In an interview on Friday, Mr. Pillar said he recognized that his views would become part of the highly partisan, three-year-old battle over the administration's reasons for going to war. But he said his goal in speaking publicly was to help repair what he called a "broken" relationship between the intelligence produced by the nation's spies and the way it is used by its leaders.

"There is ground to be replowed on Iraq," said Mr. Pillar, now a professor at Georgetown University. "But what is more important is to look at the whole intelligence-policy relationship and get a discussion and debate going to make sure what happened on Iraq doesn't happen again."

President Bush and his aides have denied that the Iraq intelligence was politicized. Stephen J. Hadley, the national security adviser, said in November, "Our statements about the threat posed by Saddam Hussein were based on the aggregation of intelligence from a number of sources, and represented the collective view of the intelligence community. Those judgments were shared by Republicans and Democrats alike."

Reports by the Senate Intelligence Committee and the presidential commission on weapons intelligence headed by Laurence H. Silberman, a senior federal judge, and Charles S. Robb, the former Virginia governor and senator, found that C.I.A. analysts had not been pressed to change their views. A second phase of the Senate committee review, on how administration officials used intelligence, has not been completed.
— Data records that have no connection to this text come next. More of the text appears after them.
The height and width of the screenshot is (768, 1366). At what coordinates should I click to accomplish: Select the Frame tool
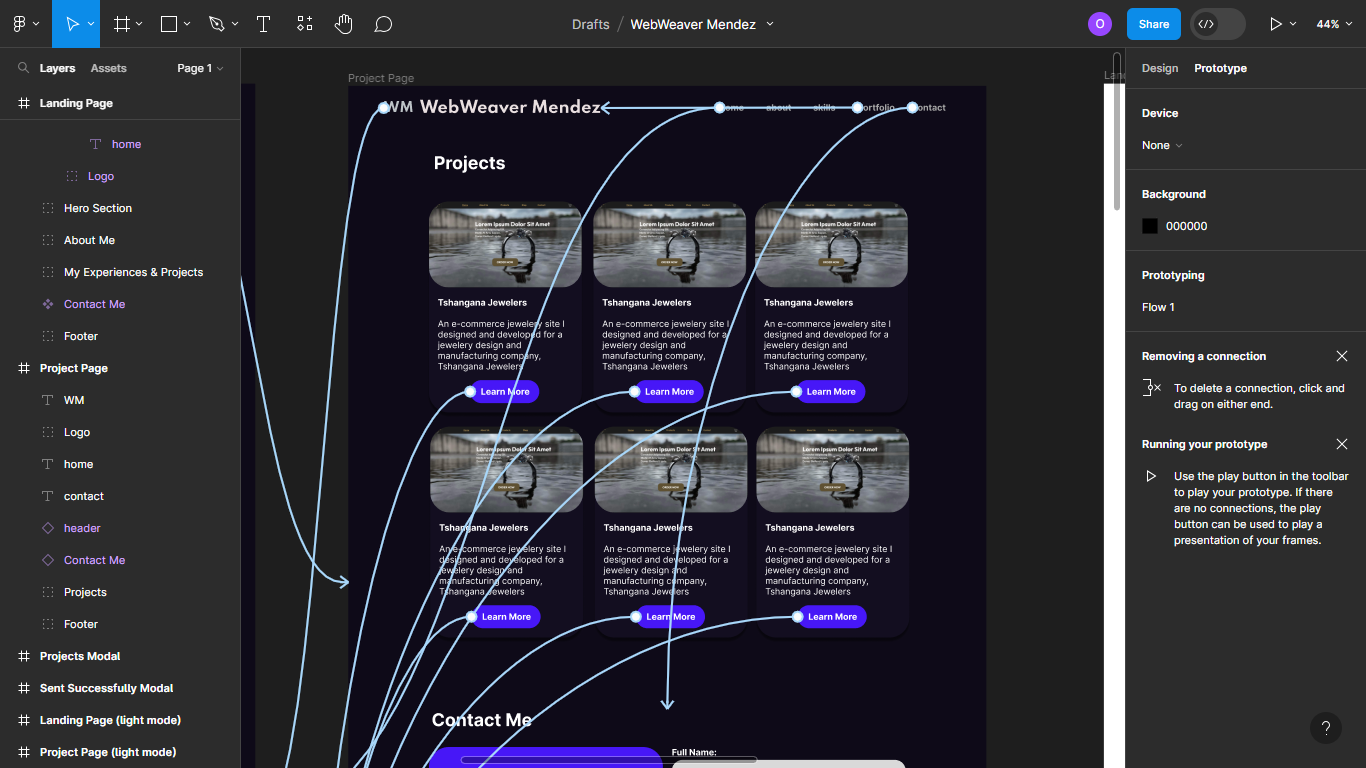(x=122, y=24)
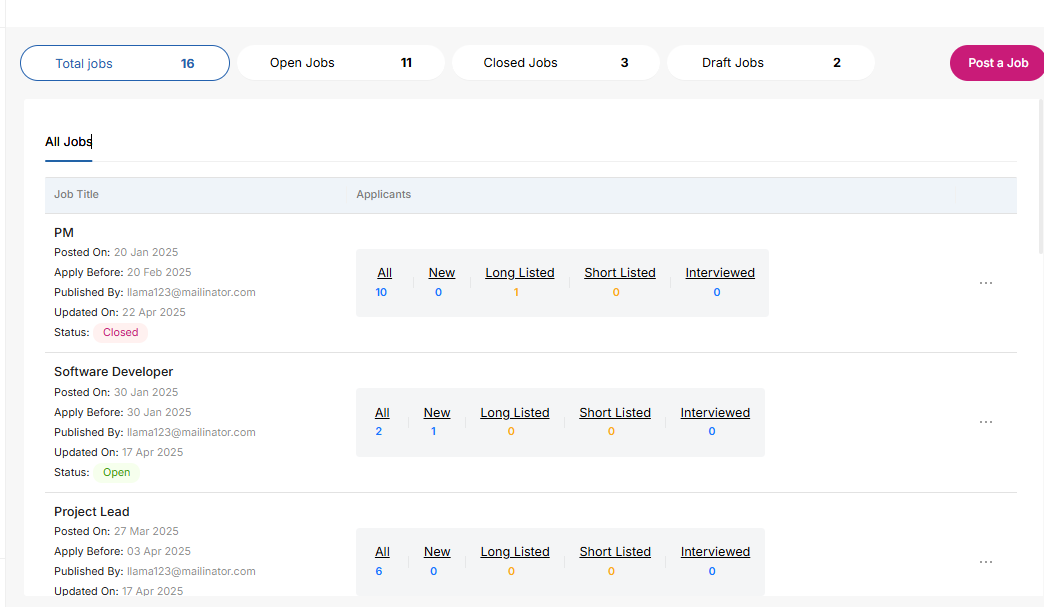Filter by Open Jobs card
This screenshot has width=1044, height=607.
click(340, 63)
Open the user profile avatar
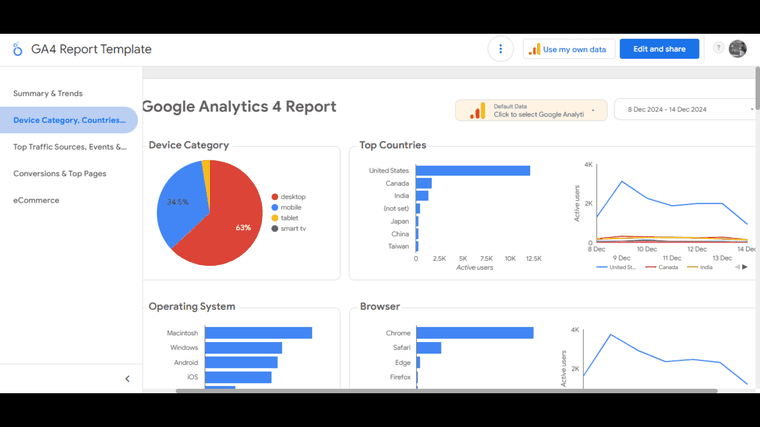Viewport: 760px width, 427px height. (738, 49)
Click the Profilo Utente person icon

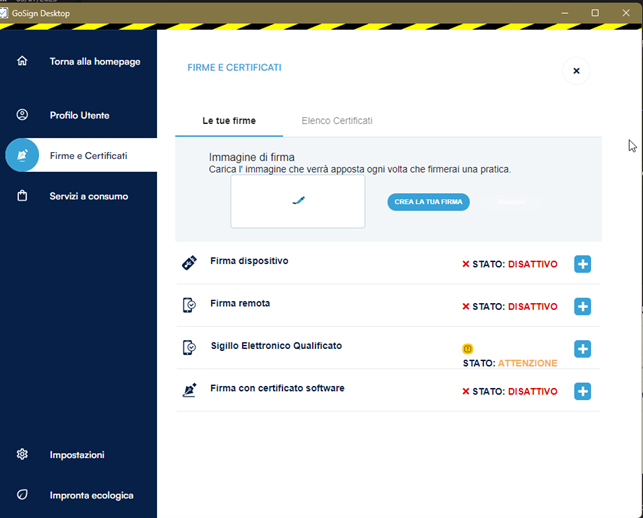pyautogui.click(x=22, y=115)
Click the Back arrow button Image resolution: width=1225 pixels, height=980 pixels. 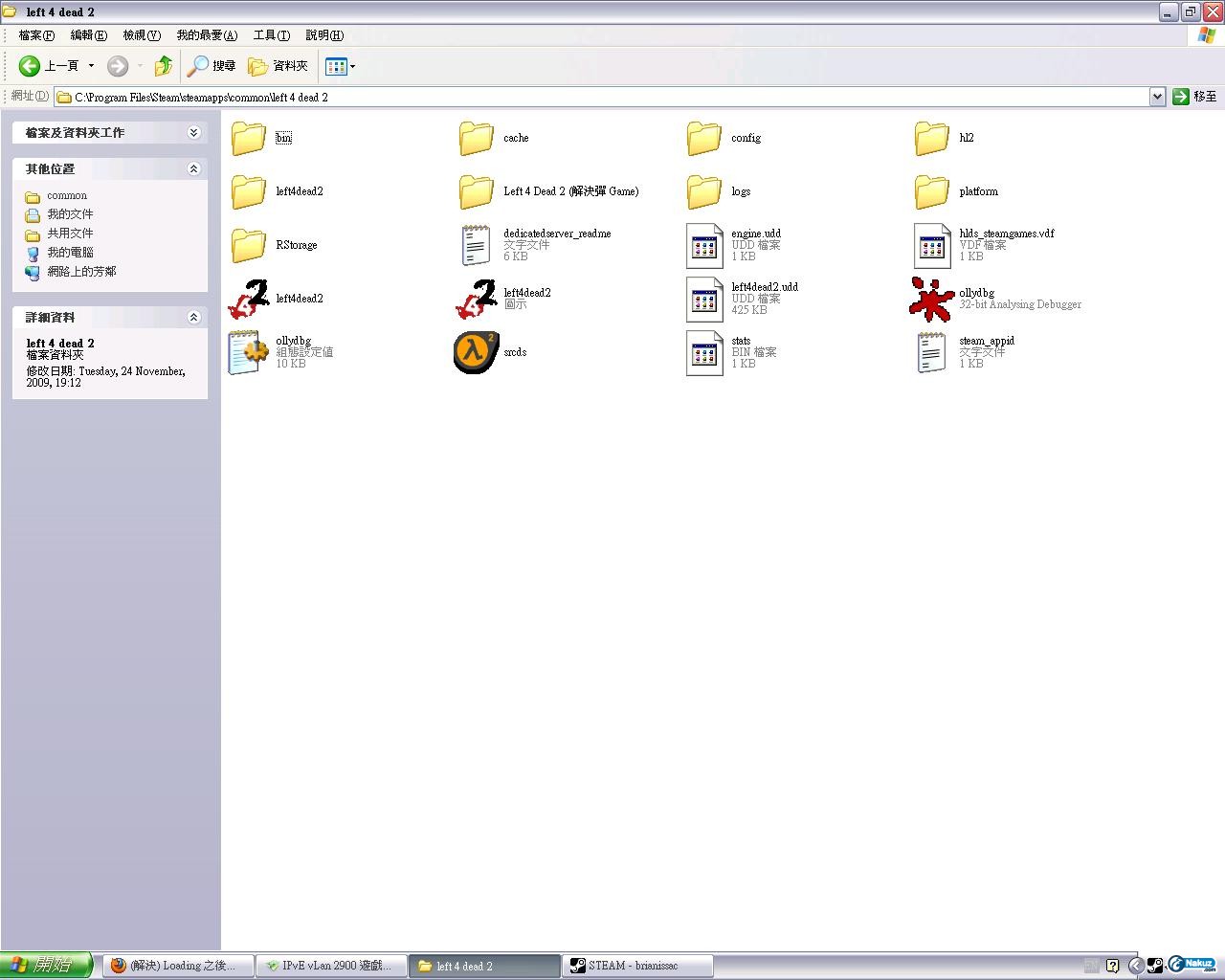pyautogui.click(x=30, y=66)
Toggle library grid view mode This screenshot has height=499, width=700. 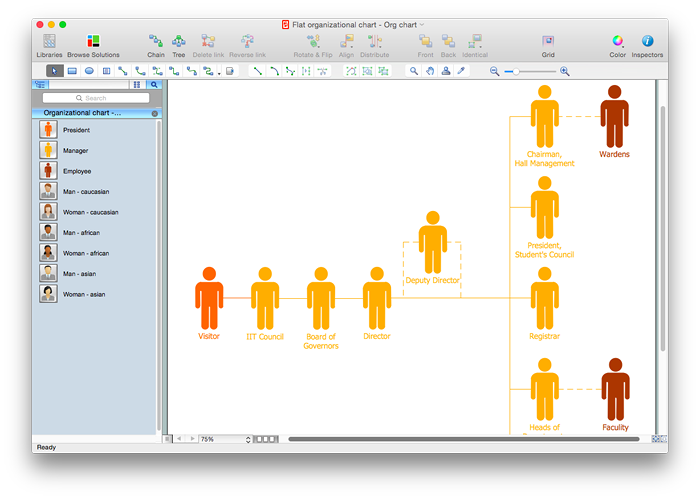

Mr. Pillar alleged that the earlier studies had considered only "the crudest attempts at politicization" and that the real pressures were far more subtle. "Intelligence was misused publicly to justify decisions that had already been made," chiefly to topple Mr. Hussein in order to "shake up the sclerotic power structures of the Middle East," he wrote.

According to Mr. Pillar's account, the administration shaped the answers it got in part by repeatedly asking the same questions, about the threat posed by Iraqi weapons and about ties between Mr. Hussein and Al Qaeda. When intelligence analysts resisted, he wrote, some of the administration's allies accused Mr. Pillar and others of "trying to sabotage the president's policies."

In light of such accusations, he wrote, analysts began to "sugarcoat" their conclusions.

Mr. Pillar called for a formal declaration by Congress and the White House that intelligence should be clearly separated from policy. He proposed the creation of an independent office, modeled on the Government Accountability Office and the Congressional Budget Office, to assess the use of intelligence at the request of members of Congress.

Mr. Pillar suggested that the root of the problem might be that top intelligence officials serve at the pleasure of the president.


A C.I.A. spokeswoman, Jennifer Millerwise Dyck, said the agency had no comment.

Danielle Pletka, vice president for foreign and defense policy studies at the conservative American Enterprise Institute, said that the C.I.A. had long resisted intervention in Iraq, and that internal pressure on analysts to resist war was greater than any external pressure.

"If the C.I.A. had spent less time leaking its opinions, throughout the 1990's, opposed to any conflict with Iraq, and more time developing assets inside Iraq, the agency would have more credibility and better intelligence," said Ms. Pletka, who served for a decade, until 2002, as a Republican staff member on the Senate Foreign Relations Committee.